The stakes are pretty high when you open a brewery in the Highlight Center. It’s mere blocks from Indeed, 612, Bauhaus, and Sociable Cider Werks, not to mention the rest of the Northeast brew scene. So what is Able Seedhouse + Brewery doing differently in an environment that’s already crawling with breweries?
Eventually they’ll malt their own barley. For now, they’re brewing more craft beer that, based on response at their soft opening, is another solid contributor to the local community. Able is opening with four beers: House red, Two Sparrows wheat pale ale, First Light IPA, and BLK WLF stout, including BLK WLF on nitro and a cold press non-alcoholic beer soon to come.
The beers that stood out were BLK WLF stout, House red, and First Light IPA. BLK WLF is a dry and sessionable stout, perfect for the chilly temps right now and easy drinking enough to have a few without stumbling over. Easy drinking like Guinness, but a little lighter on the stomach. The nitro version gives a creamier, heavier mouthfeel but it’s still not as thick-bodied as most stouts on market. It’s just heavier than a porter and without that watery feel.
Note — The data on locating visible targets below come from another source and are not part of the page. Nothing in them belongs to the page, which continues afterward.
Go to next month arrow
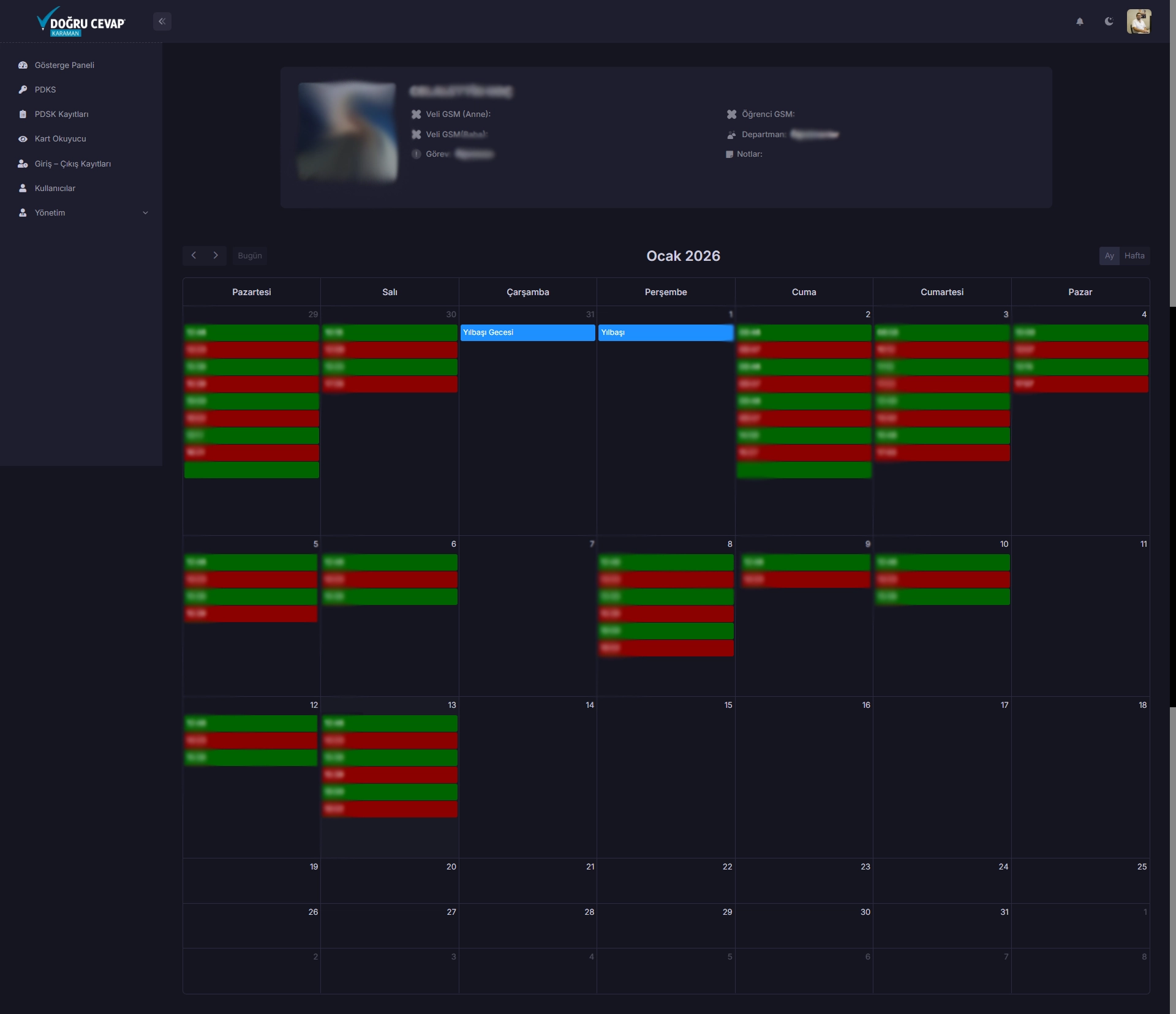 point(216,255)
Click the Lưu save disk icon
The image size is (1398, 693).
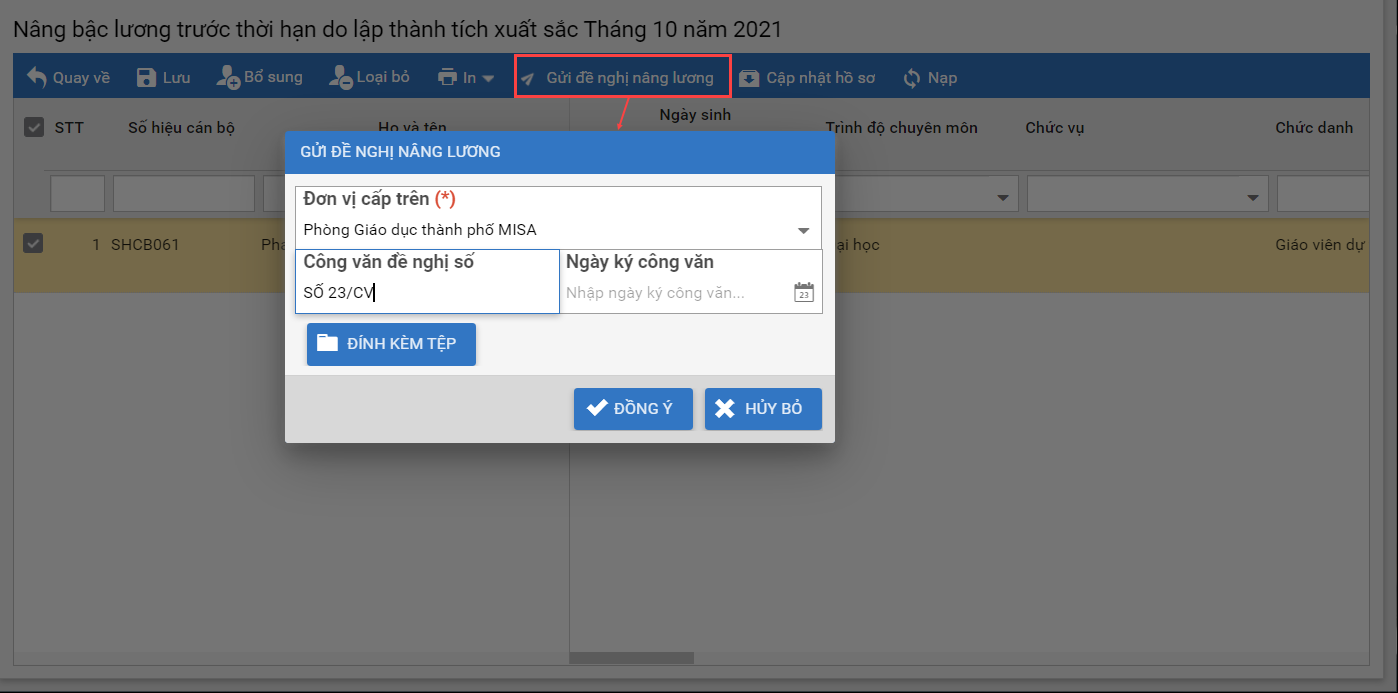(x=146, y=78)
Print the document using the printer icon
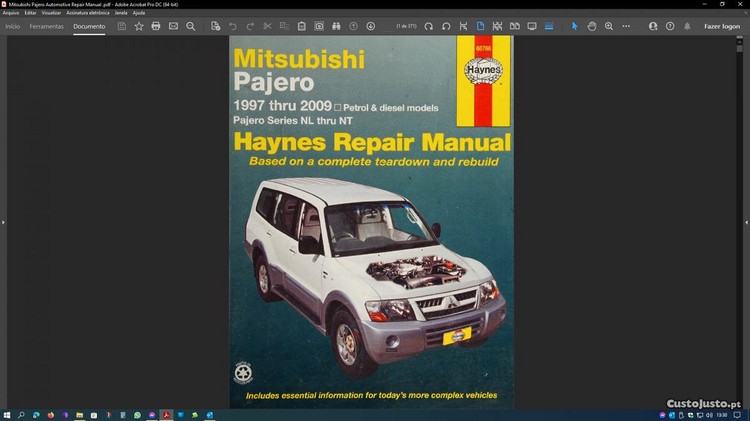Viewport: 750px width, 421px height. [x=156, y=26]
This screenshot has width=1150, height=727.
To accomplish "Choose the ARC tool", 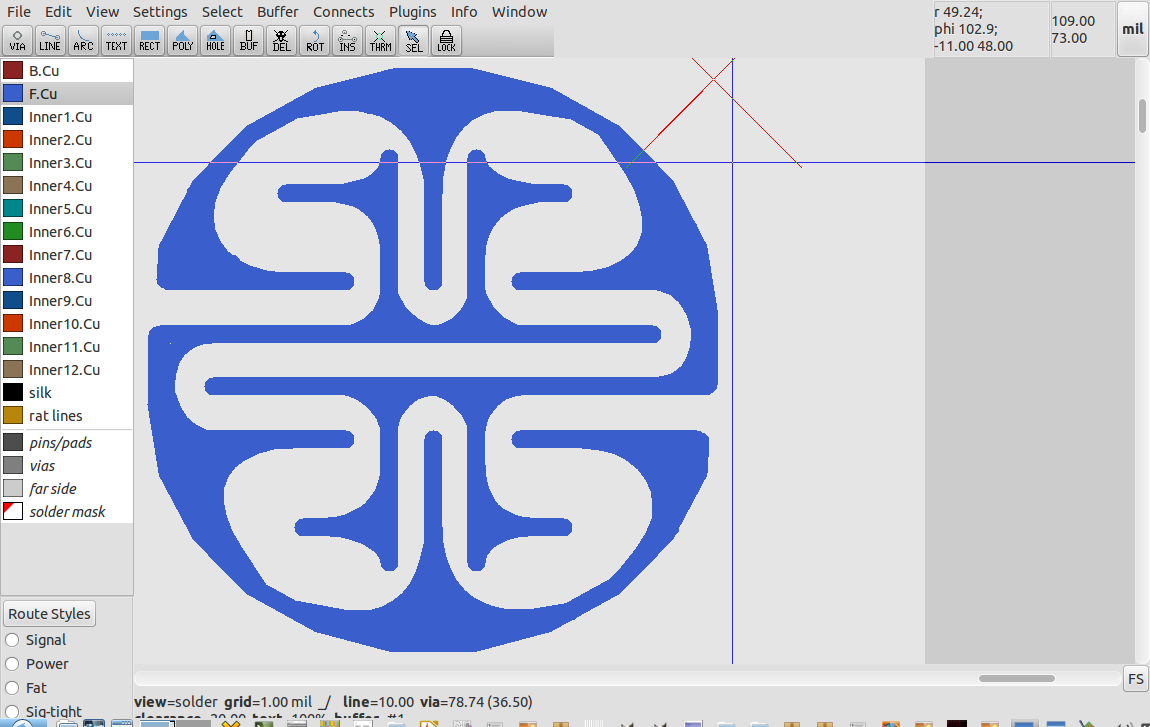I will (83, 40).
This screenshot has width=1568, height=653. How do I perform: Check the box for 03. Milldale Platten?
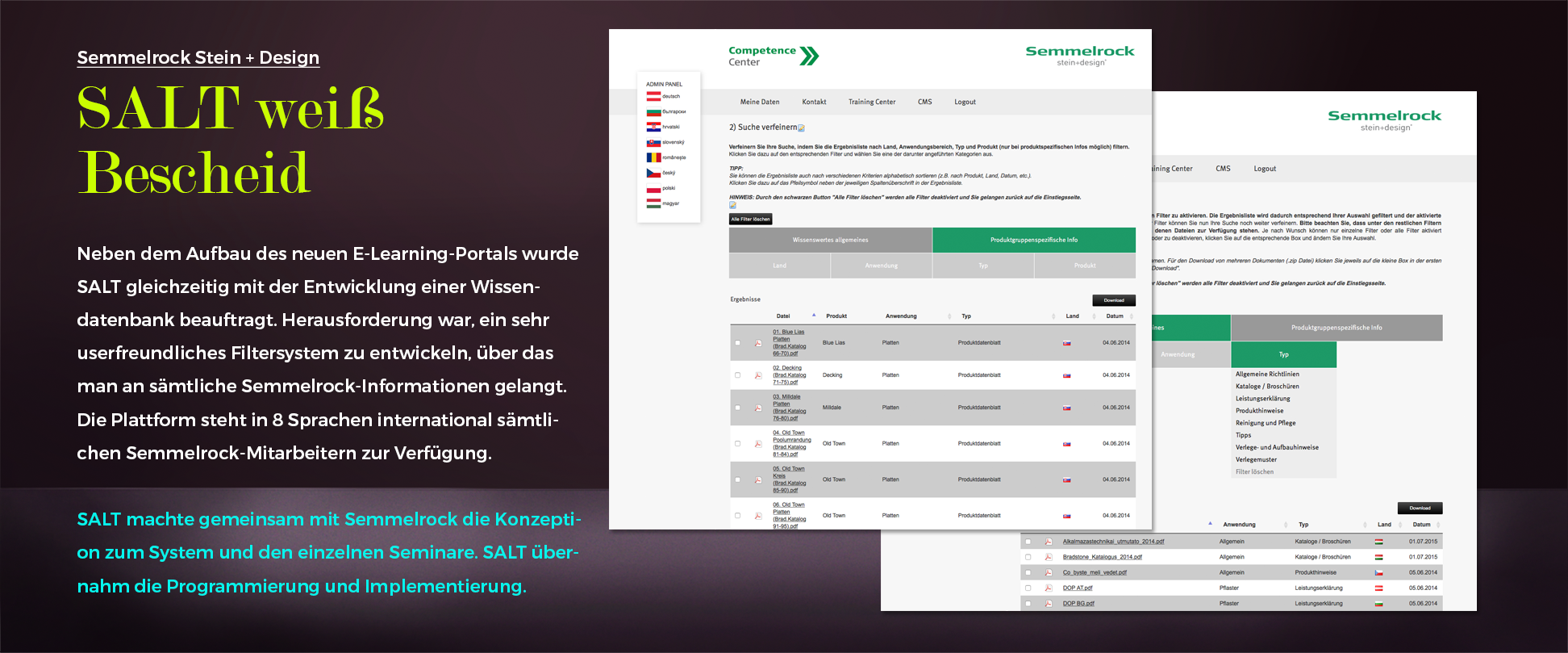coord(737,408)
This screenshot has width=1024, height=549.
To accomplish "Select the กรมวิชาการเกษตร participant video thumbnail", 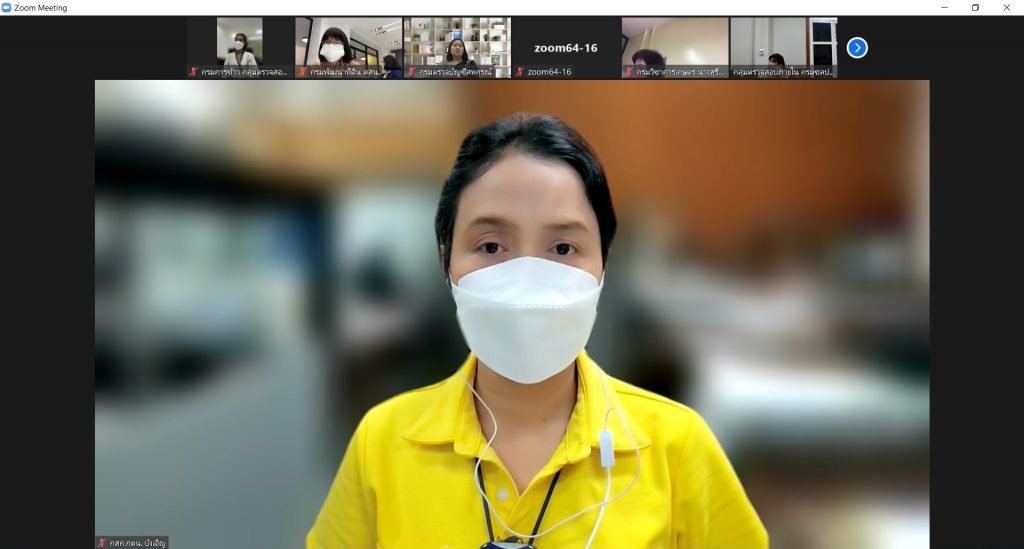I will [675, 42].
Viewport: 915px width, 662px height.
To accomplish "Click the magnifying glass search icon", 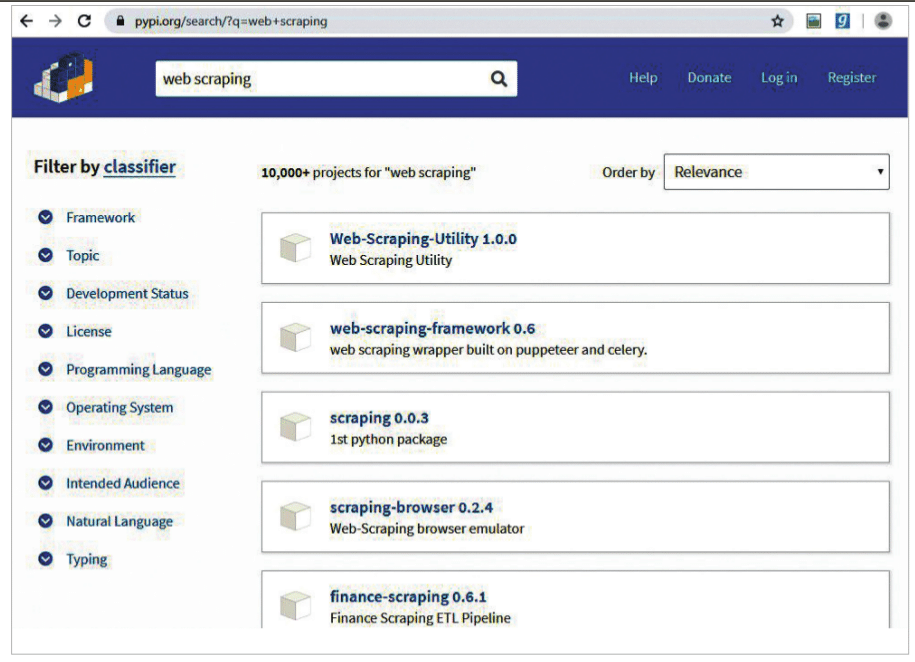I will (499, 79).
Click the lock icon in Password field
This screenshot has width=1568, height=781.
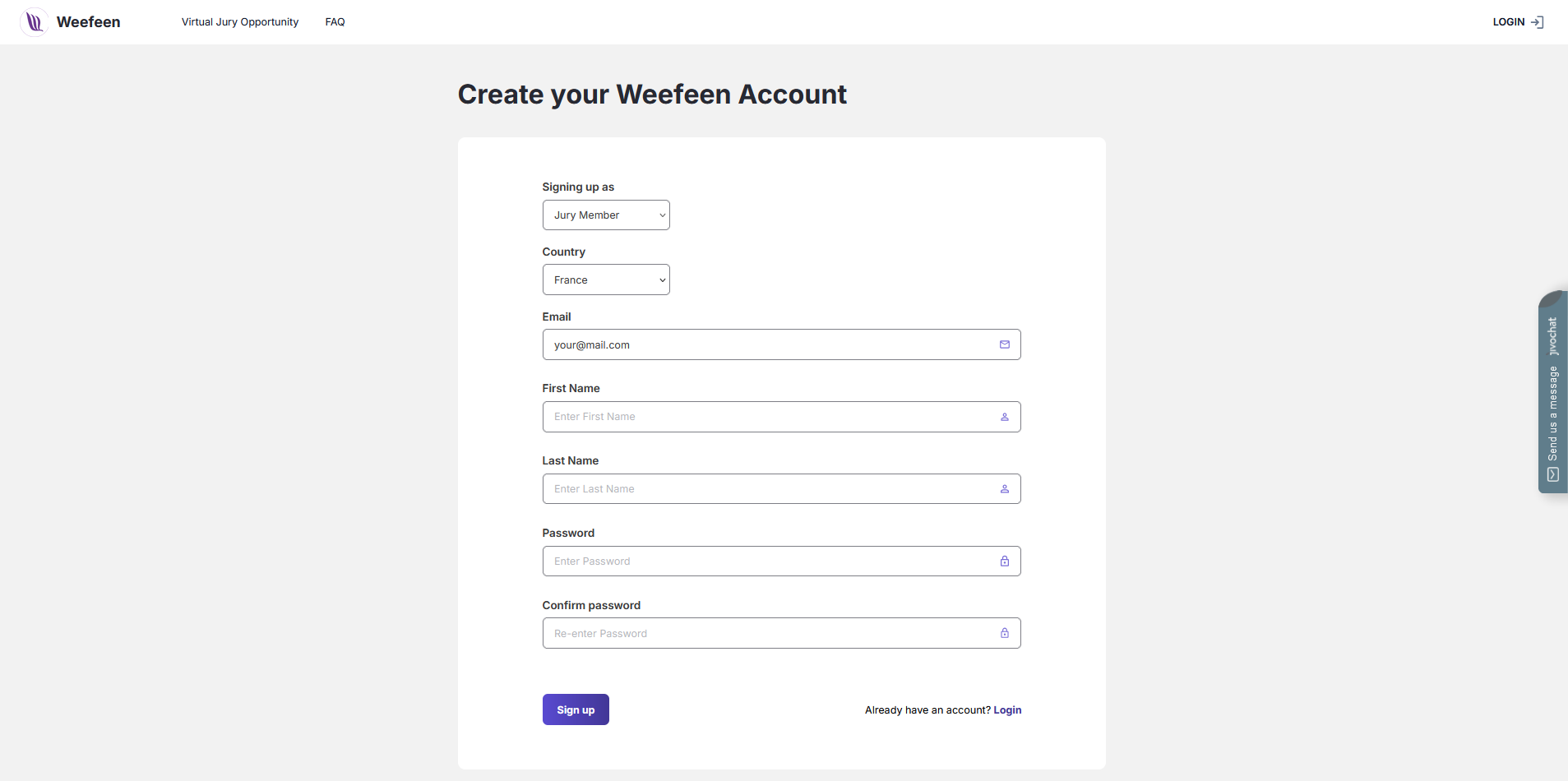coord(1004,561)
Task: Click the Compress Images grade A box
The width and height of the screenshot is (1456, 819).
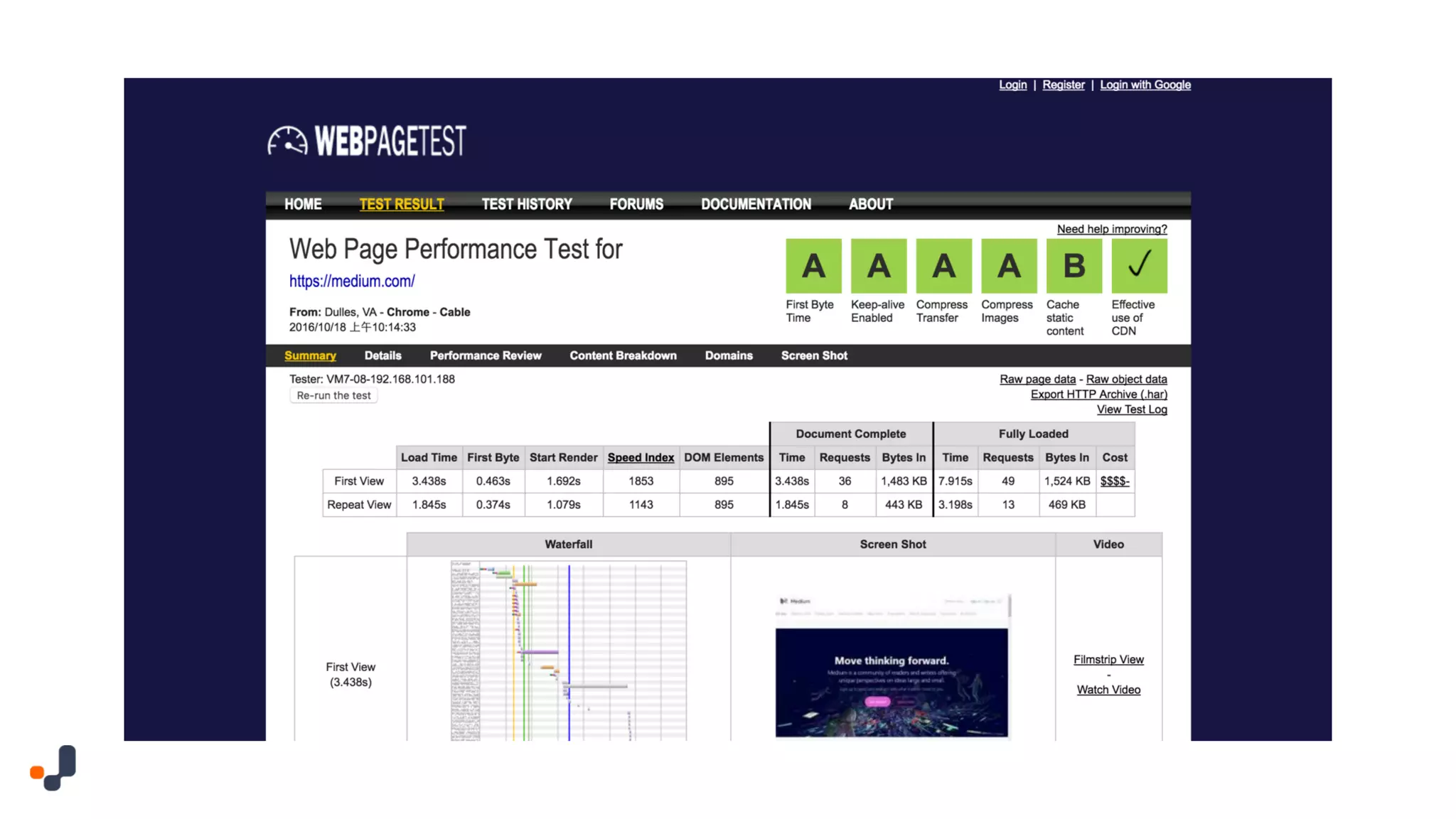Action: [x=1008, y=266]
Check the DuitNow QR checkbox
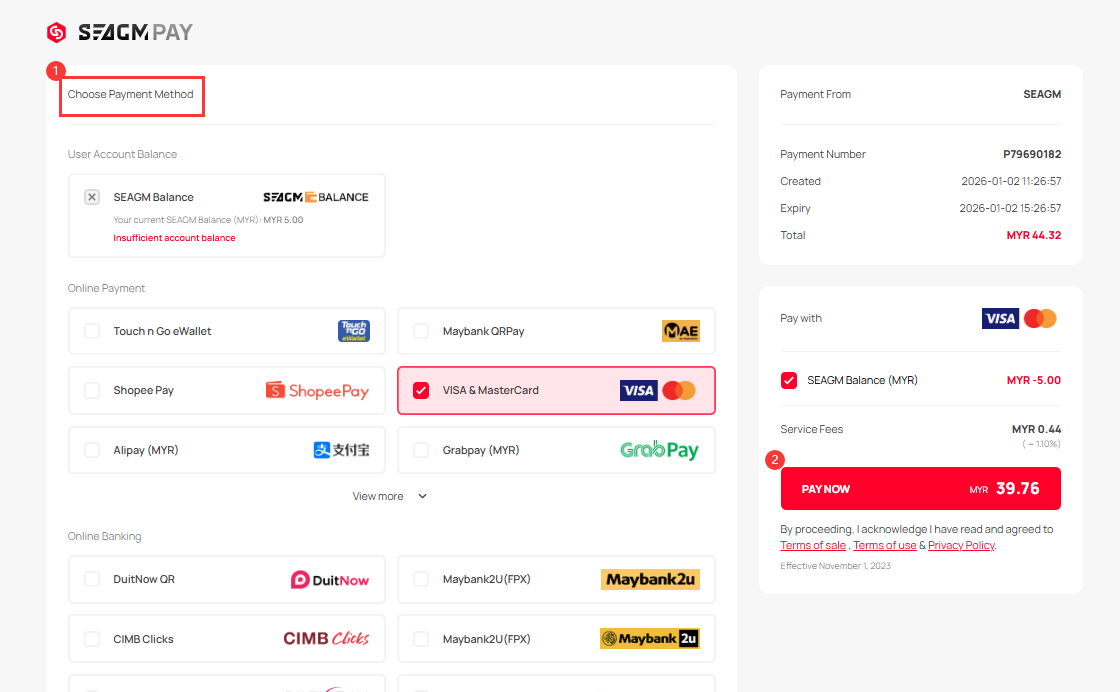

Despite being called a red, House is a little more IPA than red ale. It lacks that malty sweet finish the style often features and profiles as very hop-forward, bitter with a balanced sweetness that evens out without an overt malt roast flavor. Two Sparrows is a unique beer, but not a standout. It’s filtered, so it pours clear and yellow. It’s also hop-forward with a very dry, piney finish that feels more akin to a British-style IPA than a pale ale or wheat beer. The dry finish multiplies as the pint inches toward the bottom. All the beers are very clean, leaning toward their styles but with an American craft twist, notably a hop bouquet in the WPA and red. First Light IPA is both juicy and bitter, soft and easy to drink. Think somewhere in the middle between a Summit EPA and a Deschutes Fresh Squeezed.
The space is open and beautiful, crafted mostly by local artisans and laid out something like a cafeteria with a big bar for orders in the center and community and individual tables set up along the walls. The décor merges metal and wood, and there’s a dominant patch of reclaimed wood comprising the bar in the center of the room. The open space and high ceilings make it welcoming, inviting; it feels larger than it is.
There’s ample seating, spaces to stand and rest your beer as well, and (bonus points) it has an even bigger parking lot. With garage doors that will open in the springtime, the patio will expand the space and look just across Broadway at hot dog dive Uncle Franky’s.
With the brew-tone already well-established in Northeast, Able doesn’t feel like a copycat. Indeed has the old-time brick charm; Bauhaus has the party; and 612 has the comfort. Able is the in-between. It’s neither industrial minimalism nor overhyped amenities. Instead, it feels more like a coffee shop or art space where they make their own products. It’s a fitting vibe for any startup in the Arts District.
Able Seedhouse + Brewery is now open at 1121 Quincy St. NE.